Mental health providers in New York State have an absolute duty to avoid any type of sexual advances or experiences with their patients. The word “providers” includes psychiatrists, psychologists, and social workers. When there is sexual contact, it is usually begun with subtle grooming of the patient by the provider. Words with double meanings are used along with a slowly advancing intimacy that seems to be normal and “ok” to the patient, but which is, in reality, being used to create a false sense that somehow what is going on is legitimate. The provider often tries to become essential to the patient to the point where the patient stops exercising his or her own judgment and simply does what the provider suggests.
There is a well-known pattern where the provider increasingly sends text messages, emails, and voicemails to the patient, and the patient is required to respond. The relationship gradually becomes one of complete dependency, and the line between therapy and unpermitted sexual contact is blurred.

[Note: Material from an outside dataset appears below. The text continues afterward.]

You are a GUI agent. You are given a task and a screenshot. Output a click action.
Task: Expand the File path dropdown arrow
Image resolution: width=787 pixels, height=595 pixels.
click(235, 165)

From the physical point of view, the handshakes become longer, the touching on the shoulder is more frequent and the hugs are closer. There are often meetings outside of the office setting, and hand holding on long walks or over coffee becomes commonplace, and all of this is set up to appear to be simply a therapist who truly cares about the patient. The situation then progresses to sexual contact which is not permitted legally or ethically and is being done solely for the sexual gratification of the therapist, to the detriment of the patient.
Any therapist who does this with a patient is not fit to treat patients and his or her license is in jeopardy. Also, the patient, once the issue is recognized, can bring litigation against the therapist in court for monetary compensation, as there is an enormous amount of damage that most often impacts the patient in the form of a resultant loss of trust of therapists in general in the future. Also, the patient often tends to blame himself or herself, and that can lead to permanent psychological damage.
So, if you are a patient who realizes that there is sexual exploitation taking place, rid yourself of this “therapist” and get to someone who will truly put your mental health in the first place. Also, talk to a lawyer who is experienced in this not well-known field as it is mandatory that you know your rights in a situation such as this. Once you understand how the law views this type of matter, you can decide what path you want to take for the benefit of your mental health and for possible financial compensation.